*Activity*
Which lines of the records below contain the string "agent"? Report each of them.

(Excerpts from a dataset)
--------------------------------
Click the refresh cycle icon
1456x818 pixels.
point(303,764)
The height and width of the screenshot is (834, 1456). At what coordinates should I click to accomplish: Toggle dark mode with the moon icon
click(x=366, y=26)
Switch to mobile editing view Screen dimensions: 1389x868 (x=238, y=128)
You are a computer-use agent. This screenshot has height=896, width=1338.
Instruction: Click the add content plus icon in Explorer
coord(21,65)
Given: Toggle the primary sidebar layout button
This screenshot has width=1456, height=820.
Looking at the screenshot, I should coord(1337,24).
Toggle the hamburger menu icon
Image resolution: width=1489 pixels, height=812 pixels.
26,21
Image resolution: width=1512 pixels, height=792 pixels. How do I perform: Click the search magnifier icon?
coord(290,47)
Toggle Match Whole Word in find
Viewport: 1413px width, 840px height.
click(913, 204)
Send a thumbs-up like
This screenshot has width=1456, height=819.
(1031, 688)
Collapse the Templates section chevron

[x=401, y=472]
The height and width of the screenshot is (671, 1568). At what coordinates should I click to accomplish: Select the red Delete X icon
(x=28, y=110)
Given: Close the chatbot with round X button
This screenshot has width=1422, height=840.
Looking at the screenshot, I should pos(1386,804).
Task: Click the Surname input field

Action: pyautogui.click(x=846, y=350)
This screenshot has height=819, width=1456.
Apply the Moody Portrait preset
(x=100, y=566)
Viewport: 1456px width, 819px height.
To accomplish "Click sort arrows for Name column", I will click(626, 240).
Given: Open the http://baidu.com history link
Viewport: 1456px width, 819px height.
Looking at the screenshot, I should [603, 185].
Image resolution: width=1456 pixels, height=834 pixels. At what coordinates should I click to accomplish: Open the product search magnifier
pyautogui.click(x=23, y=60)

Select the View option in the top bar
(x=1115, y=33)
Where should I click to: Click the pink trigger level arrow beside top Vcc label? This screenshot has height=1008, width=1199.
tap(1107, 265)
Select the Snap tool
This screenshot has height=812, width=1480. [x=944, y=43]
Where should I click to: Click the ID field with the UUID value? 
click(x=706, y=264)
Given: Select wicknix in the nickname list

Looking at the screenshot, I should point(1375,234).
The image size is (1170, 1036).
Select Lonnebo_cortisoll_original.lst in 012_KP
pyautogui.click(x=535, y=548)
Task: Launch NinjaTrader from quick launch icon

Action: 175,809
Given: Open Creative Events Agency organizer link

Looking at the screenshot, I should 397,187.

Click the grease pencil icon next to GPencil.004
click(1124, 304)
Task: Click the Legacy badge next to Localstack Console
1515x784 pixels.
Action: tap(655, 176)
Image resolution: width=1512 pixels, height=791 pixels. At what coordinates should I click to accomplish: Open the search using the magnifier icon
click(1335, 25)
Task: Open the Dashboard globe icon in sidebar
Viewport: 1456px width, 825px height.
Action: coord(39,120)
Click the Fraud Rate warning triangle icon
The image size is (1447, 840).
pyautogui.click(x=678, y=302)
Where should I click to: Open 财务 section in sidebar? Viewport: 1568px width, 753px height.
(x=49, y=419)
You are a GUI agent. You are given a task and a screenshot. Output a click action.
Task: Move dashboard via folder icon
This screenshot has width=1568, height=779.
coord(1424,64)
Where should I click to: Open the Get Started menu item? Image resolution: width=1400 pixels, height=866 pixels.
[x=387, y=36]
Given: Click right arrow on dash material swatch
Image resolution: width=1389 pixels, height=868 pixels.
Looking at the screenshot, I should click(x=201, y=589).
--------------------------------
*Answer box*
You are a computer-use agent. This screenshot has height=896, width=1338.
You are a GUI agent. You are given a task and a screenshot. Output a click action.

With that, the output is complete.